PROBLEM DETAILS: Continue the biography of Pierre Kaan below, picking up after its final sentence.

Denounced by a close collaborator in the winter of 1943, Pierre Kaan was arrested by the Gestapo on 29 December on the steps of Port-Royal métro station in Paris, tortured and then deported to Buchenwald concentration camp. From Buchenwald, Pierre Kaan was deported to Gleina, liberated by Czech anti-fascist fighters, and died a few days later, exhausted and stricken by Typhus and Tuberculosis in České Budějovice hospital on 18 May 1945.
Pierre Kaan is buried at the St. Otýlie Cemetery in České Budějovice, Czech Republic. Paul Beuret, also a member of the French Resistance, is also buried next to him.

Boris Souvarine on Pierre Kaan:

I owe a special mention to Pierre Kaan, who had been my close collaborator at l'Humanité after the Tours Congress as well as in other publications I was responsible for. After the disaster of 1940, I discovered in him the first serious résistant, effective and authentic. At that time I did not share his conviction... since I thought the french disaster irreversible.
Having returned to France after six years spent living in America, I experienced the pain of learning that Pierre Kaan and Amédée Dunois, deported to Germany, would never come back, victims of their devotion to a certain vision of France.

==Honours and decorations==
In recognition of the operations Pierre Kaan led and undertook during the war, Kaan received three French and one British decoration. On 12 May 1948, the official journal of the French Government announced that Kaan had been posthumously decorated with Knight of the Legion of Honour, Medal of the Resistance with Rosette, War Cross with silver palm. In the same year, the British Government also decorated Kaan posthumously with the King's Military Commendation for Brave Conduct.

STORED DATA:

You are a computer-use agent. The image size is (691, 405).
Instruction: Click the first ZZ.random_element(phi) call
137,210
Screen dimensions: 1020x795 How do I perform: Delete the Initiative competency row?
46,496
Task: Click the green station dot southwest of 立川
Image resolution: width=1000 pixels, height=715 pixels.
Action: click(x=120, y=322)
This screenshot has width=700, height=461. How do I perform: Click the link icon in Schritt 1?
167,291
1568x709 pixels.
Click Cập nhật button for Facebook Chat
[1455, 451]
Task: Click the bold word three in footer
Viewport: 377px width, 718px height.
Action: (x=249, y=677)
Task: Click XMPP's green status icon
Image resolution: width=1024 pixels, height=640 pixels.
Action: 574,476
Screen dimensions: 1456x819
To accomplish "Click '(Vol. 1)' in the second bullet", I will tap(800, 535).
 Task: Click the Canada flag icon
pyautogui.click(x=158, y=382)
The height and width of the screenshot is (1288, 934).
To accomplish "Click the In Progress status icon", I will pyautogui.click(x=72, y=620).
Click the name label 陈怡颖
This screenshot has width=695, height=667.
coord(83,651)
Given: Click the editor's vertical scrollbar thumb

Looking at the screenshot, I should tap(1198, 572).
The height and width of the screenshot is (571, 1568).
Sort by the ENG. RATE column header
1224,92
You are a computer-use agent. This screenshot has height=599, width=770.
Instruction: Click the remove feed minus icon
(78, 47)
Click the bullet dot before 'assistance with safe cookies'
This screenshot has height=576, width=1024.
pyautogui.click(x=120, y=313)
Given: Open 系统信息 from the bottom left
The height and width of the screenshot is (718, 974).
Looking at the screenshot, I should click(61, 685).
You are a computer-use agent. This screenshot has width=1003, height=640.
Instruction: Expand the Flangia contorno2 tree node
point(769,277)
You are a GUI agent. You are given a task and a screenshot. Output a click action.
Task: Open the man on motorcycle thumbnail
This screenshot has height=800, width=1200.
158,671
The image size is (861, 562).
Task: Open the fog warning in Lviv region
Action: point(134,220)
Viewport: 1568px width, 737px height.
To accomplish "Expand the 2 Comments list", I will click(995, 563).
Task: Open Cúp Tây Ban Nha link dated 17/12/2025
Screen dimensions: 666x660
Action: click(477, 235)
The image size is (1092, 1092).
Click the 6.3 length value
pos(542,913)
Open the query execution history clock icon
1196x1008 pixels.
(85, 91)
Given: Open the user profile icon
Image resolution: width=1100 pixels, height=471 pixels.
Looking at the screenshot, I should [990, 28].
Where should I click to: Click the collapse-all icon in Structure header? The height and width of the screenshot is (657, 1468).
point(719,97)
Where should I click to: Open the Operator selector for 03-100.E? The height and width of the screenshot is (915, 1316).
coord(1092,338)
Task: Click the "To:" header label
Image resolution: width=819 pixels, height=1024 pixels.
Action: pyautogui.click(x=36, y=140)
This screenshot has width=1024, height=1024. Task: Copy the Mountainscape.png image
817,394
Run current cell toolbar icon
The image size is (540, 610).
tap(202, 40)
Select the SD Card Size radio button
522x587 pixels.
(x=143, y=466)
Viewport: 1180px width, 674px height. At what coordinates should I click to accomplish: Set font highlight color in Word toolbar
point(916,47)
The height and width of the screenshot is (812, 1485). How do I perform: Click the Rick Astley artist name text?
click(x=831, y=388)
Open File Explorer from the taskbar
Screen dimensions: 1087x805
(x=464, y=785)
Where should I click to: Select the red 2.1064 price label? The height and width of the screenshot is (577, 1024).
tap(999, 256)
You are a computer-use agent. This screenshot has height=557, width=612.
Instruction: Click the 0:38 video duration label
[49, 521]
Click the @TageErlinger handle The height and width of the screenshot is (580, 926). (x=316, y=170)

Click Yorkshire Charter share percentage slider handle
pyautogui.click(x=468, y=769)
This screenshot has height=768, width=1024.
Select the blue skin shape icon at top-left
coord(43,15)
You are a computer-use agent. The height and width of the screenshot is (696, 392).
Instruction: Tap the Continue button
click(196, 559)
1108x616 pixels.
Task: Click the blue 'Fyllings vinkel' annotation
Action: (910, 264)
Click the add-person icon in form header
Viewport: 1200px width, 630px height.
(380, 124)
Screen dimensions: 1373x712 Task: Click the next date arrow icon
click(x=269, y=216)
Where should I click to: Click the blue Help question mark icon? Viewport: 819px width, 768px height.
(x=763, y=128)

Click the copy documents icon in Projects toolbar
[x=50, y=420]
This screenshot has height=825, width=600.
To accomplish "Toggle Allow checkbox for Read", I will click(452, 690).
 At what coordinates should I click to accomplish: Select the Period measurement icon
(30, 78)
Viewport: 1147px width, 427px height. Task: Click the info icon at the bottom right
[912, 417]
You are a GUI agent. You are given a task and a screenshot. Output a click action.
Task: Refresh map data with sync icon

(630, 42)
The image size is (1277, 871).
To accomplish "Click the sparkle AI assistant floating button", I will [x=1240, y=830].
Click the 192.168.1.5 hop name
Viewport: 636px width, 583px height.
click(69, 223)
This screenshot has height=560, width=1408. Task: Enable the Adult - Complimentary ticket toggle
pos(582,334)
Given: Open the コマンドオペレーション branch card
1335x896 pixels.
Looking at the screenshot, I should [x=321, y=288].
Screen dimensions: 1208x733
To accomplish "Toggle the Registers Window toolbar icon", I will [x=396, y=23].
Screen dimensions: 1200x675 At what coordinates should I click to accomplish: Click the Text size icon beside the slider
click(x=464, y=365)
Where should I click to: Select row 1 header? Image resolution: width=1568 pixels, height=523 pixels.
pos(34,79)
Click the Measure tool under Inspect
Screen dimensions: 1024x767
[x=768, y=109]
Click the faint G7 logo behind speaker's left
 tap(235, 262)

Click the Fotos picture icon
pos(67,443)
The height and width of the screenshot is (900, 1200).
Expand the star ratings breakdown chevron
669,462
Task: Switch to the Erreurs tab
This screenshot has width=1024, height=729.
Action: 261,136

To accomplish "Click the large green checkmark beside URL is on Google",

ANSWER BOX:
| Ribbon | Medal | Decoration | Country |
|---|---|---|---|
|  |  | Knight of the Legion of Honour | France |
|  |  | Medal of the Resistance with Rosette | France |
|  |  | War Cross with silver palm 1939–1945 | France |
| NA |  | King's Military Commendation for Brave Conduct | United Kingdom |

==Publications==

===Articles===
- Kaan, P., 1928. 'Étude sur l'ouvrage d'Henri de Man: Au-delà du Marxisme'. Bulletin Communiste, No. 27–28, April–July.
- Kaan, P., 1931. 'Dogme et verité'. La Critique Sociale, No. 2, July, pp. 53–55.
- Kaan, P., Laurat, L., 1931. 'A propos des lettres de Sorel'. La Critique Sociale, No. 3, October, pp. 107–?.
- Kaan, P., 1933. 'Matérialisme et communisme'. La Critique Sociale, No. 8, April, pp. 67–69.
- Kaan, P., 1939. 'La logique de l'irrationalisme'. In: François George ed. 1987. La Liberté de l'Esprit: Visages de la Résistance. Lyon, France: La Manufacture.
- Kaan, P., 1940. 'Stalinisme ou hitlérisme dans une Europe organisée'. Les Nouveaux Cahiers, April, No. 56. Reprinted in 1998 in Commentaire, 'Mémoire et oubli du communisme', p. 379.

===Translations===
- Kaan, P., Duff, A.B., 1926. l'Exemplar Humanae Vitae by Uriel Da Costa.